Recorded data:
╭──

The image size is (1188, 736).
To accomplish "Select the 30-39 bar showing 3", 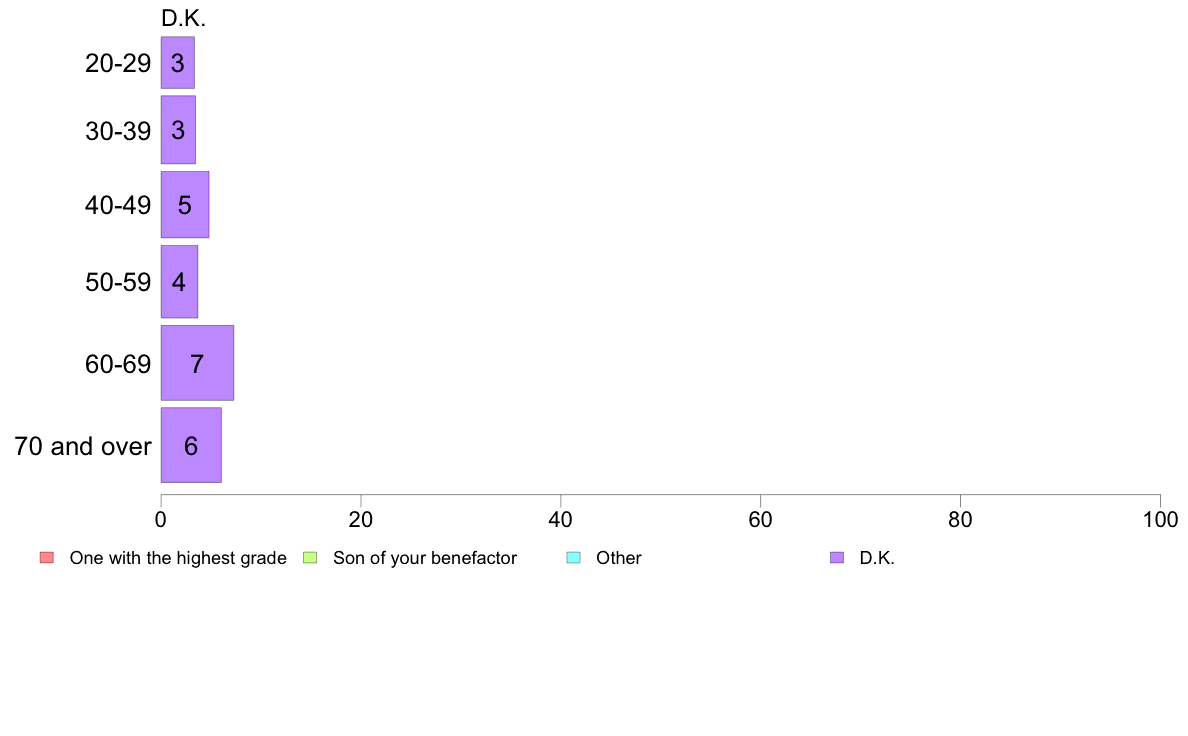I will [178, 130].
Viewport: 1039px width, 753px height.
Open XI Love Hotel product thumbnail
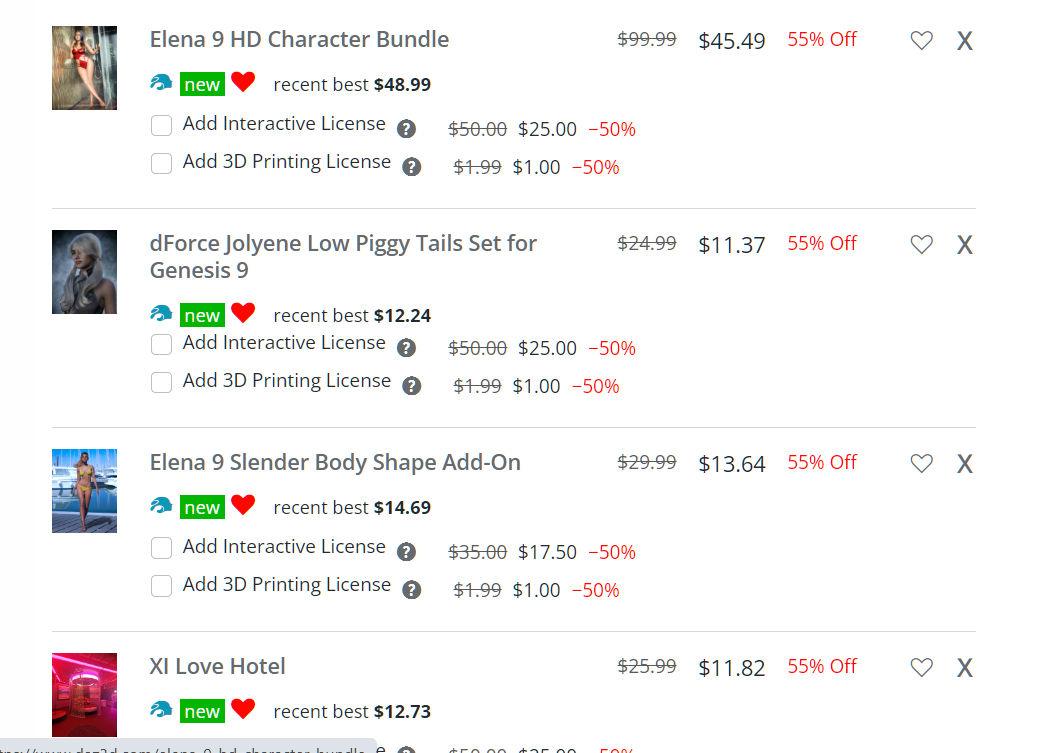point(84,694)
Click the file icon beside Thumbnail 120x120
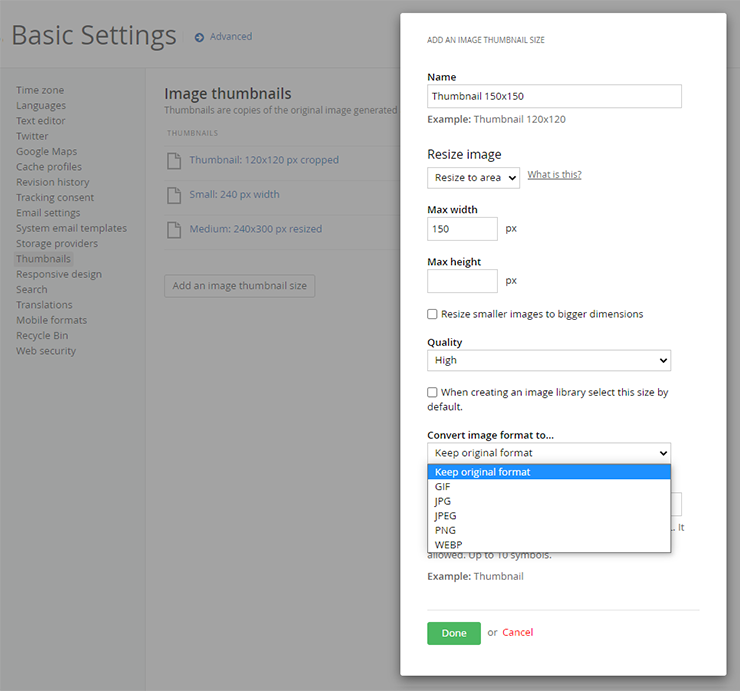This screenshot has width=740, height=691. pyautogui.click(x=174, y=160)
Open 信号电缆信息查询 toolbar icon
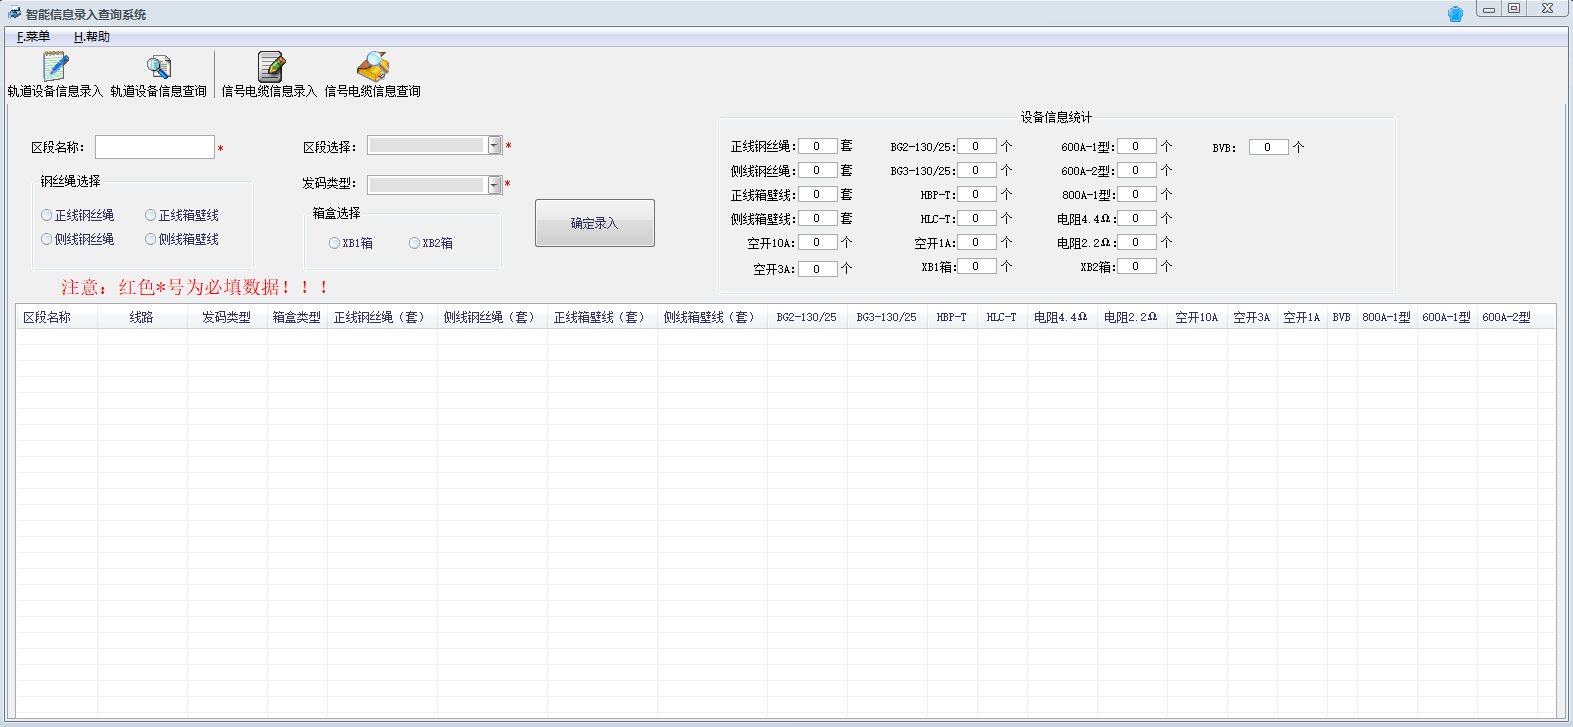The height and width of the screenshot is (727, 1573). tap(372, 68)
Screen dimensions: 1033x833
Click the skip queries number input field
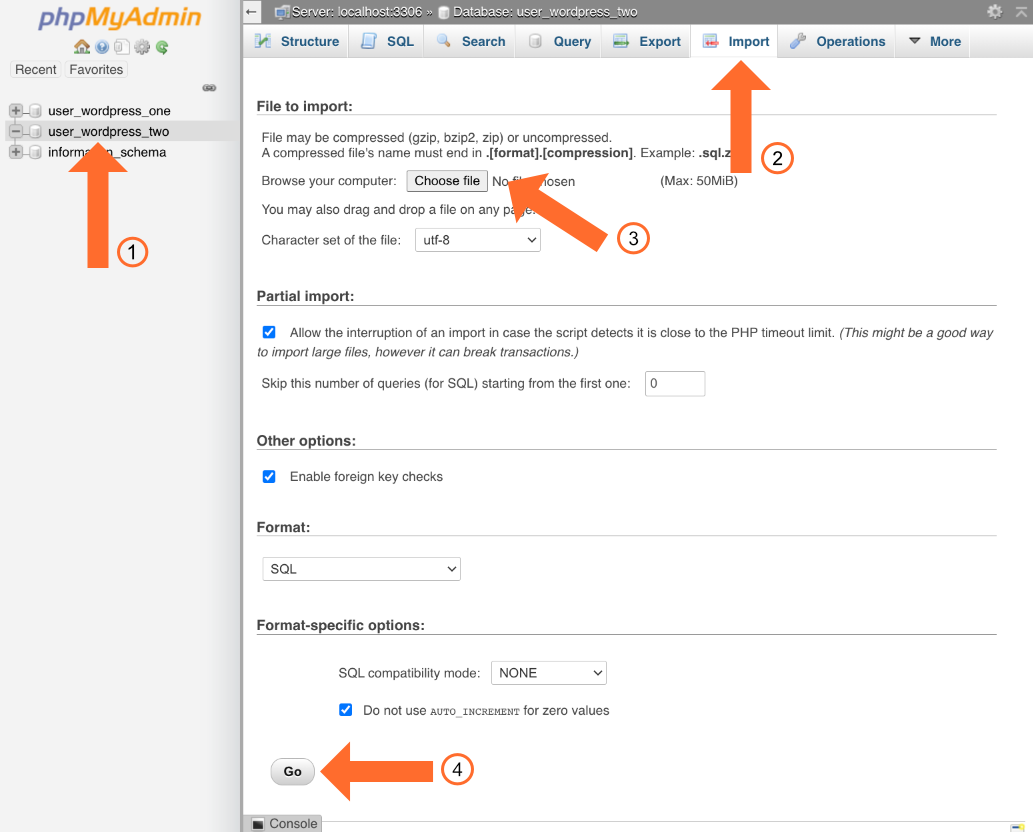pyautogui.click(x=675, y=384)
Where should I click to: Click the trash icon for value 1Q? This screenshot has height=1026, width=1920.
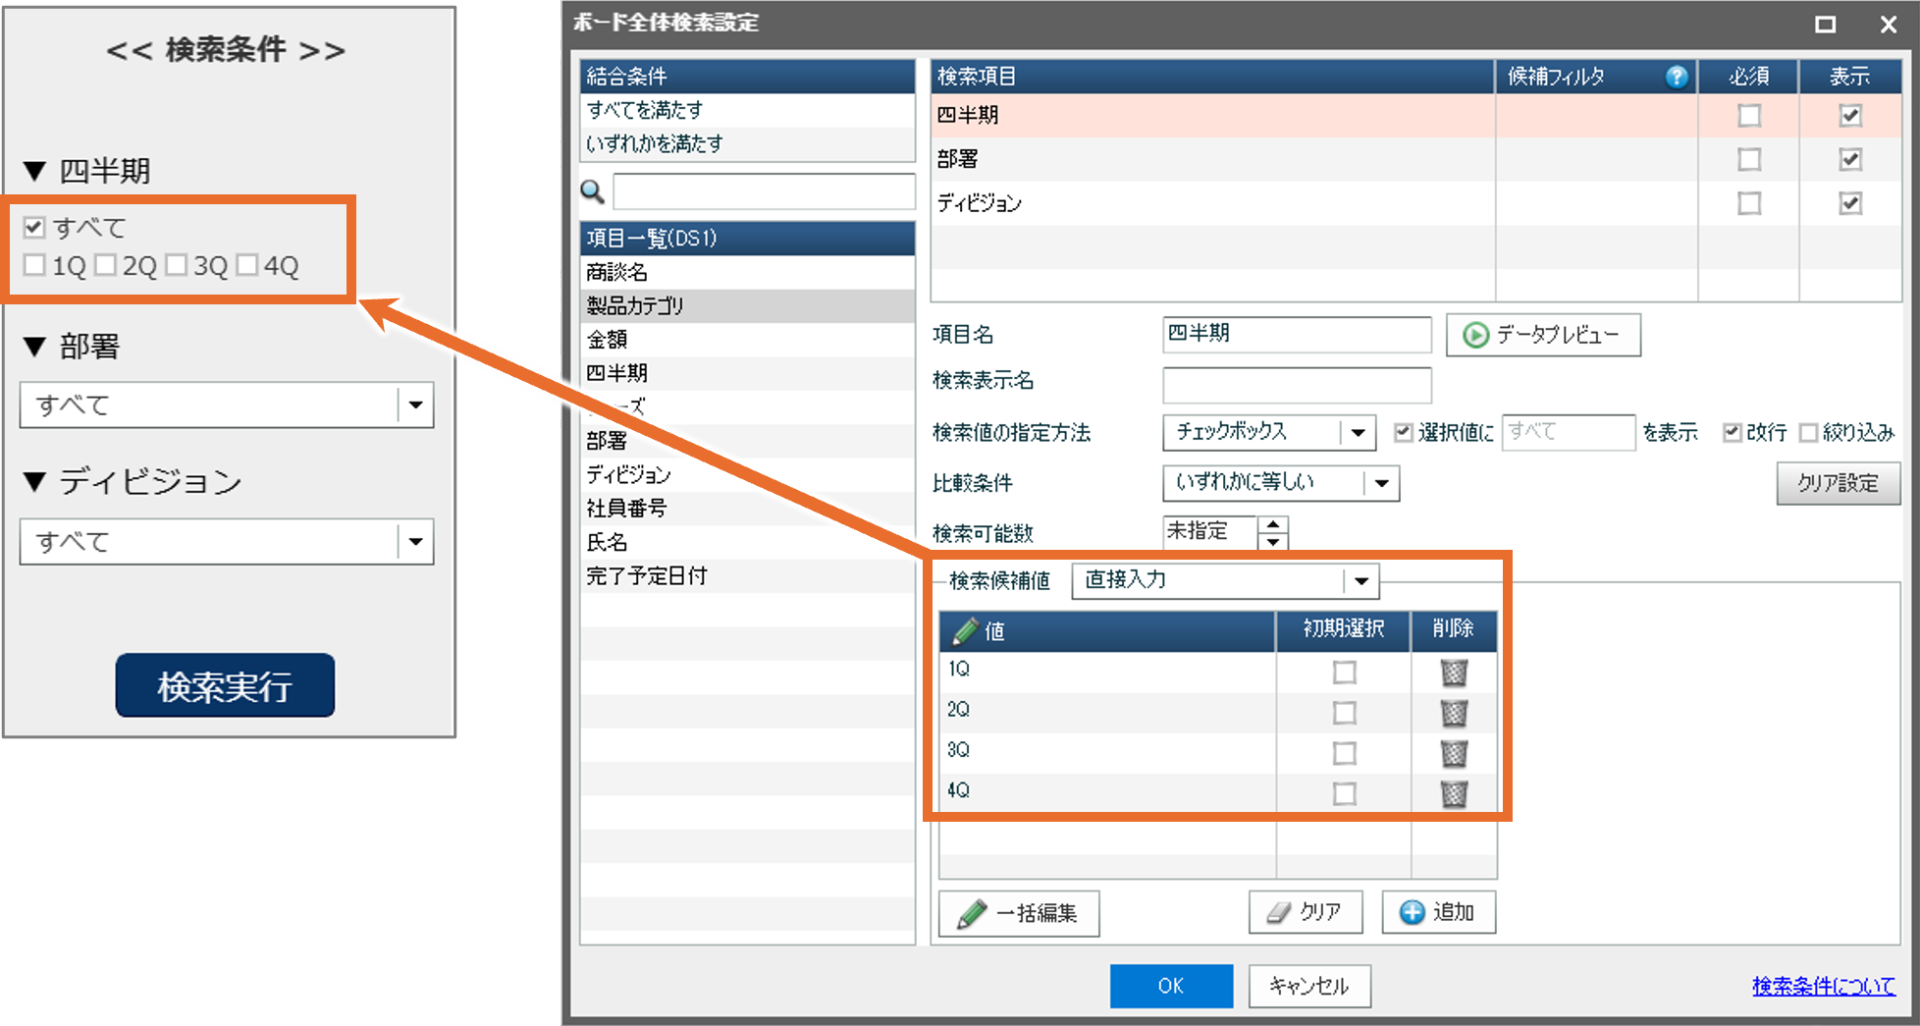pyautogui.click(x=1453, y=672)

╰──

• [YOUR ASSIGNMENT]:
Beginning at the line with "Screen dimensions: 1033x833", reproduce word for word each line through the last line of the records. Include both ends but no pictures.

• [OUTPUT OF THE EXERCISE]:
Screen dimensions: 1033x833
Click the skip queries number input field
pyautogui.click(x=675, y=384)
Where should I click to: Click the trash icon for value 1Q? This screenshot has height=1026, width=1920.
pyautogui.click(x=1453, y=672)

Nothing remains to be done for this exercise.